Thailand will test more than 10,000 people for coronavirus after an outbreak linked to its biggest seafood market, officials said December 20.

Hundreds of infections have been linked to Mahachai market and port since a 67-year-old female prawn seller tested positive on December 17 – most cases among migrant workers from neighbouring Myanmar, who toil in the kingdom’s multi-billion-dollar seafood industry.

Authorities ordered Myanmar workers around the market not to leave their residences.

“We are locking and banning them from moving,” said the health ministry’s permanent secretary Kietphgum Wongit, adding that authorities would provide them with food and water.

By December 20 officials had confirmed 689 cases linked to Mahachai.

Disease control authorities “will do active tracing in several communities of about 10,300 people”, said Taweesin Visanuyothin, a spokesman for Thailand’s Covid-19 taskforce.

The testing would be free for migrant workers and continue until December 23, he added.

Before the outbreak, Thailand had just over 4,000 confirmed coronavirus cases and 60 deaths – a miniscule toll considering it was the first country outside of China to register an infection.

It shares porous borders with four countries, including Myanmar, which is now seeing more than 1,000 new cases a day.

Bangkok authorities on December 20 announced the closure of schools in districts bordering Samut Sakhon province, where Mahachai is located.

▶ **Record set**:
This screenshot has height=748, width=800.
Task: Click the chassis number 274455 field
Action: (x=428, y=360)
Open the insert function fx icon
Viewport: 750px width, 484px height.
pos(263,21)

==

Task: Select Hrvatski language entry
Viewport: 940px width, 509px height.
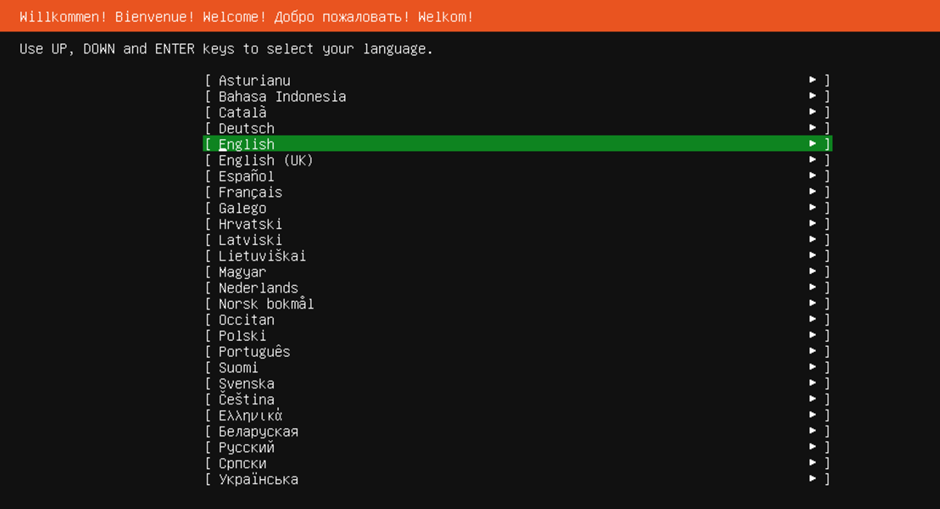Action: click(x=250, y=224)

▶ **The problem**: What might come next in the news report on the coronavirus outbreak at Thailand's Mahachai seafood market? Continue the report from its last sentence.

▶ **Written response**:
The capital will also step up restrictions on gatherings in public spaces, while foreign workers employed across the city – especially in wet markets and construction sites – will be screened, according to a Facebook message posted by Bangkok’s governor.

Images shared earlier in the day by Thai media showed crowds of masked workers lined up shoulder-to-shoulder in Samut Sakhon province as they waited to get tested.

“It is impossible to social distance here,” said Kyaw Zay Yar, a Myanmar worker helping a local foundation coordinate testing.

He said anti-Myanmar sentiment had been shared on social media – with Thais accusing the workers of importing the highly infectious disease.

“Myanmar migrants are feeling uneasy as well . . . we are just trying to calm each other down,” he said.

Rights groups say the low-paid migrant workforce of Mahachai’s shrimping and seafood industry is subject to poor working and cramped living conditions.